Exercise aim: Within the listing below, the lines to output run from the one containing "You are a computer-use" through the one containing "Instruction: Place cursor"; copy them exactly and nothing else.

The records:
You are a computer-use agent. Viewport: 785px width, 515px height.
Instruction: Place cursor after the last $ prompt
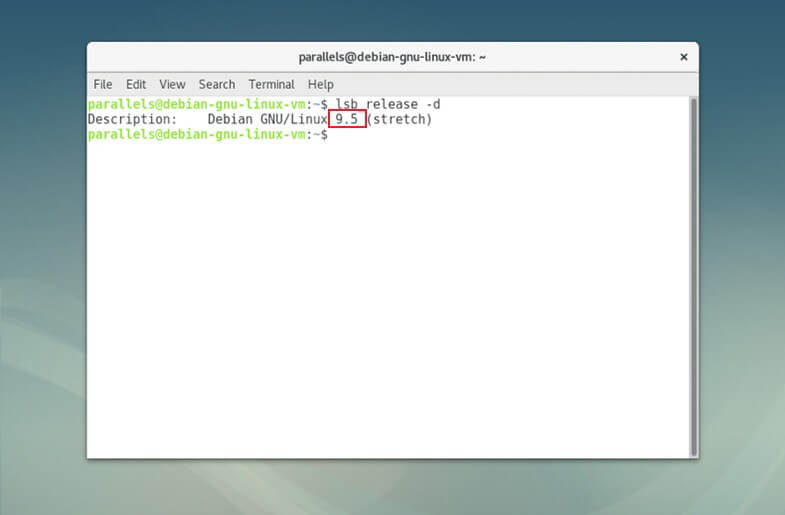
--
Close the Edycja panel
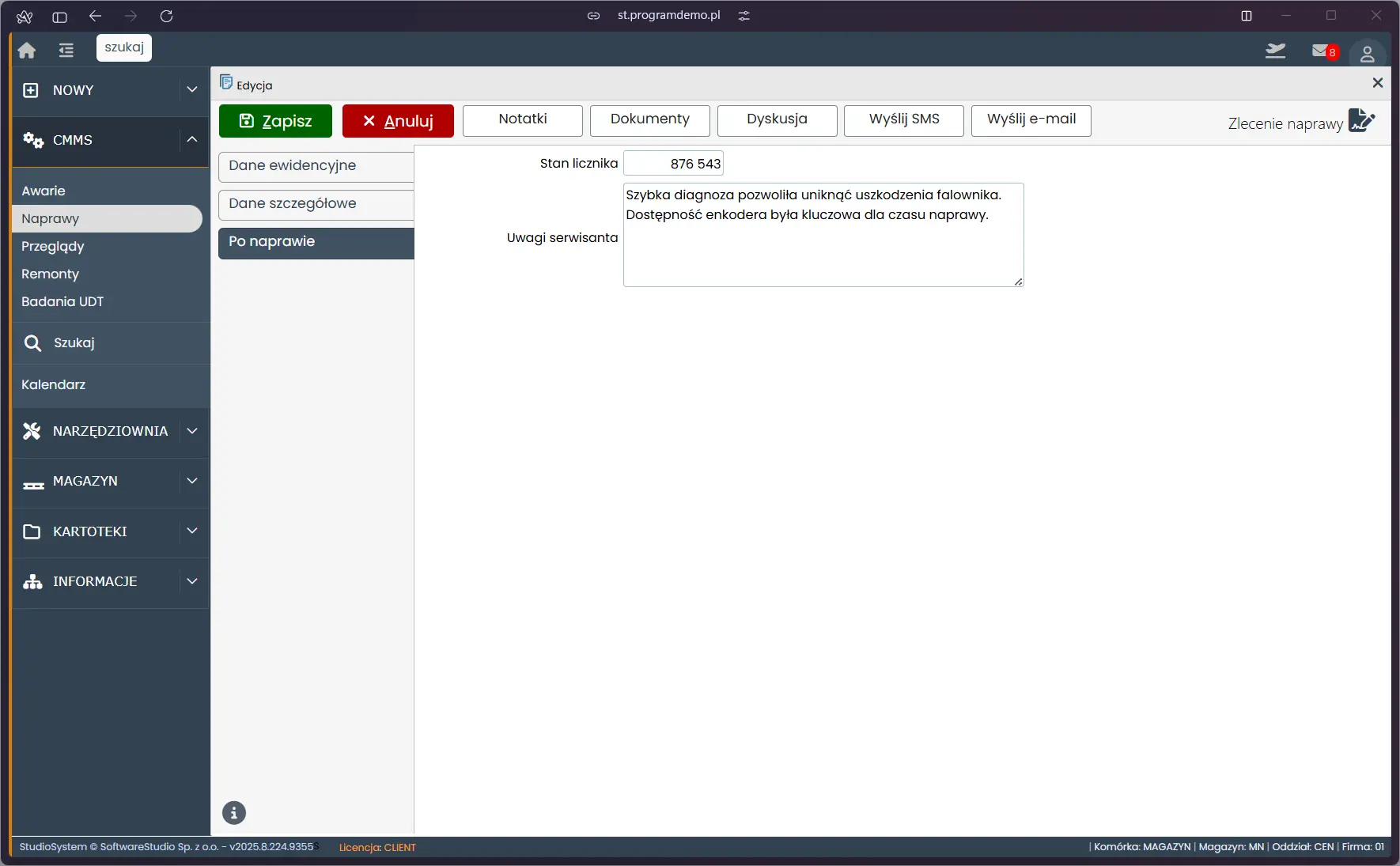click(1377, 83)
* * *
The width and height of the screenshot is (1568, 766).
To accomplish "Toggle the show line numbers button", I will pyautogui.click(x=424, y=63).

Written response:
You are a computer-use agent. Viewport: 785px width, 515px height.
Instruction: Place cursor after the last $ prompt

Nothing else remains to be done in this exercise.